Background: The host tropism determinants of influenza virus, which cause changes in
the host range and increase the likelihood of interaction with specific hosts, are critical for
understanding the infection and propagation of the virus in diverse host species.
Methods: Six types of protein sequences of influenza viral strains isolated from three classes of
hosts (avian, human, and swine) were obtained. Random forest, naïve Bayes classification, and knearest
neighbor algorithms were used for host classification. The Java language was used for
sequence analysis programming and identifying host-specific position markers.

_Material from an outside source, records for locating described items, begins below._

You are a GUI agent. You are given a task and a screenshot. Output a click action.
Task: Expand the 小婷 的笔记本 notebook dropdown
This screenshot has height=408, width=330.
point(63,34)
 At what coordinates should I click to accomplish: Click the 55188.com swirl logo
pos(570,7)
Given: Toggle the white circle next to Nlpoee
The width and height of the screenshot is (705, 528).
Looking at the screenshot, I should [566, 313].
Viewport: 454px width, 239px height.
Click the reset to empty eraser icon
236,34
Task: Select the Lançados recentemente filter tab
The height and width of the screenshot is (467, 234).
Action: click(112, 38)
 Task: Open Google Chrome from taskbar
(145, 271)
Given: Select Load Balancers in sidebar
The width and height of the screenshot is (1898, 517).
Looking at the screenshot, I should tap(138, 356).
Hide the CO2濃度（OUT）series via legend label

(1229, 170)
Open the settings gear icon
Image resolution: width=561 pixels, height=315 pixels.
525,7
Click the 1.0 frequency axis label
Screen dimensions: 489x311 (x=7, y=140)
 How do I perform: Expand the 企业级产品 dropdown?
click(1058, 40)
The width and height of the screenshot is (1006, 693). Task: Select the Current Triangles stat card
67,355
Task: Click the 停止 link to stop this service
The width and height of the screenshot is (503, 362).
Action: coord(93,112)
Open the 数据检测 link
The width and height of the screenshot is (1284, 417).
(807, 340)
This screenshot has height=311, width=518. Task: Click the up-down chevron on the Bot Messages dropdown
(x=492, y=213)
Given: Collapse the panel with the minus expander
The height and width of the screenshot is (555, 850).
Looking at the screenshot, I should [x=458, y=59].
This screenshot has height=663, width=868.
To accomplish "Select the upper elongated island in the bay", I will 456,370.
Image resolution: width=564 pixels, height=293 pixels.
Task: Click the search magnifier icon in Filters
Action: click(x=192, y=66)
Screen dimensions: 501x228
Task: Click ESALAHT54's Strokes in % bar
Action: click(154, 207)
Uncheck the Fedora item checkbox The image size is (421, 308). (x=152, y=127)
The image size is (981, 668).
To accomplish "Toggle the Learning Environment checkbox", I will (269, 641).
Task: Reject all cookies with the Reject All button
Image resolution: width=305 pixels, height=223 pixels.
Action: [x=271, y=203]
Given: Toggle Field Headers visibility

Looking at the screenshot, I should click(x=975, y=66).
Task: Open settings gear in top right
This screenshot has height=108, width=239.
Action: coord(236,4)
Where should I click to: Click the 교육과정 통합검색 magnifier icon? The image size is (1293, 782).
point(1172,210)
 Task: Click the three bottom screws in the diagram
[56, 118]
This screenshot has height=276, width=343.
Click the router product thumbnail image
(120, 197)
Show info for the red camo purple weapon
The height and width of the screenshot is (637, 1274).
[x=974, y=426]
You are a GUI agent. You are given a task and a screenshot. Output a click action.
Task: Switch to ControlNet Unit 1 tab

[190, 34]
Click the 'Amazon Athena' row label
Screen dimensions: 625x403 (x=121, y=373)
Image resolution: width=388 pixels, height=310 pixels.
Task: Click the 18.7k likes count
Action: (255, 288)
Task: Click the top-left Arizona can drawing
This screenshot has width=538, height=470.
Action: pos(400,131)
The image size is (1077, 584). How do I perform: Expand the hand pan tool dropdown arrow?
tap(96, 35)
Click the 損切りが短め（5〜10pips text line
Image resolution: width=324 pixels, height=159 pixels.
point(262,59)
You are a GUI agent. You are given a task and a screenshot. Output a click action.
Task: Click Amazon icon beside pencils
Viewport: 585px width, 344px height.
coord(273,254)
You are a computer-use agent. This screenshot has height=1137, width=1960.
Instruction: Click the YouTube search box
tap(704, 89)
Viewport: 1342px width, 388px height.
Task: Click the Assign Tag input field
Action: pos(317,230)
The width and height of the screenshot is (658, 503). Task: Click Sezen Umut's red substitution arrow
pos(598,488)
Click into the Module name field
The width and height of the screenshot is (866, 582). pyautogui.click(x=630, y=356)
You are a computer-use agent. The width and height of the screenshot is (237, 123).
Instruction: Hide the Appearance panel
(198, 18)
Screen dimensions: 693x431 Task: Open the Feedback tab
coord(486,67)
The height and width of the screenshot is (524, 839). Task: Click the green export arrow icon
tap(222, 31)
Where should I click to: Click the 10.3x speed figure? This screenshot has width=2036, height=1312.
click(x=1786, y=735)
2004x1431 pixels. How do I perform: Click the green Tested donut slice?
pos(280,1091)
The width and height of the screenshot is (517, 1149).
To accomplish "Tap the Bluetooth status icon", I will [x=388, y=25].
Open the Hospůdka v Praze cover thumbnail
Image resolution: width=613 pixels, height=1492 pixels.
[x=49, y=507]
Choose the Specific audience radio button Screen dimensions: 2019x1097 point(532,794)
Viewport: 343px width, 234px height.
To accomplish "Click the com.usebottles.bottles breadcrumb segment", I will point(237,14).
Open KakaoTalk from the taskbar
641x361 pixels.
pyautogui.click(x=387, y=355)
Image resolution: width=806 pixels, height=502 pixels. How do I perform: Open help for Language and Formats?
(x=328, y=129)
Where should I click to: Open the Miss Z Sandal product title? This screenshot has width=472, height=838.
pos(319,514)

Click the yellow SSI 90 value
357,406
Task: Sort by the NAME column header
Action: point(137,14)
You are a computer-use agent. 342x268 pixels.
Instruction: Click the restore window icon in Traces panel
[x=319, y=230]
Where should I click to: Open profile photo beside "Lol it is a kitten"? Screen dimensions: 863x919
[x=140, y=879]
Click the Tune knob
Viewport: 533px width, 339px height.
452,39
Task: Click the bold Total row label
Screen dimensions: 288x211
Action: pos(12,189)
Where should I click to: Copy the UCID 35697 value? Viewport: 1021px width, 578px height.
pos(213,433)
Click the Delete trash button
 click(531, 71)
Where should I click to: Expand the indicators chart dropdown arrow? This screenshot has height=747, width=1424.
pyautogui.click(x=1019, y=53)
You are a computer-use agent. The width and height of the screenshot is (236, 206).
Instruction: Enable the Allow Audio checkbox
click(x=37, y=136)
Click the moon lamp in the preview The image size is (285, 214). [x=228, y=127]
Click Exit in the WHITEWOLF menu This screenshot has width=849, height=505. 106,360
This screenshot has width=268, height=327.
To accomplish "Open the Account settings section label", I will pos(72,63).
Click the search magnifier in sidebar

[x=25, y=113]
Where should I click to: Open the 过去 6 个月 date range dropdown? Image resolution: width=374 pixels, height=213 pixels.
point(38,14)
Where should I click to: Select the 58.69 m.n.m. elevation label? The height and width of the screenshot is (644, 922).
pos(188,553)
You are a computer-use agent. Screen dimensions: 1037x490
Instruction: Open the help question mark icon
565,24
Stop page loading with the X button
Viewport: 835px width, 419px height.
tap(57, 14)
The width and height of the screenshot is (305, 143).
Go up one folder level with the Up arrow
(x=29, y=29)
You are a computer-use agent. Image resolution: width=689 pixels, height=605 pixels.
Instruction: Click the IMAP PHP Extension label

Results: A machine learning technique was explored to derive the physicochemical properties of
amino acids used in host classification and prediction. HA protein was found to play the most
important role in determining host tropism of the influenza virus, and the random forest method
yielded the highest accuracy in host prediction. Conserved amino acids that exhibited host-specific
differences were also selected and verified, and they were found to be useful position markers for
host classification. Finally, ANOVA analysis and post-hoc testing revealed that the
physicochemical properties of amino acids, comprising protein sequences combined with position
markers, differed significantly among hosts.
Conclusion: The host tropism determinants and position markers described in this study can be
used in related research to classify, identify, and predict the hosts of influenza viruses that are
currently susceptible or likely to be infected in the future.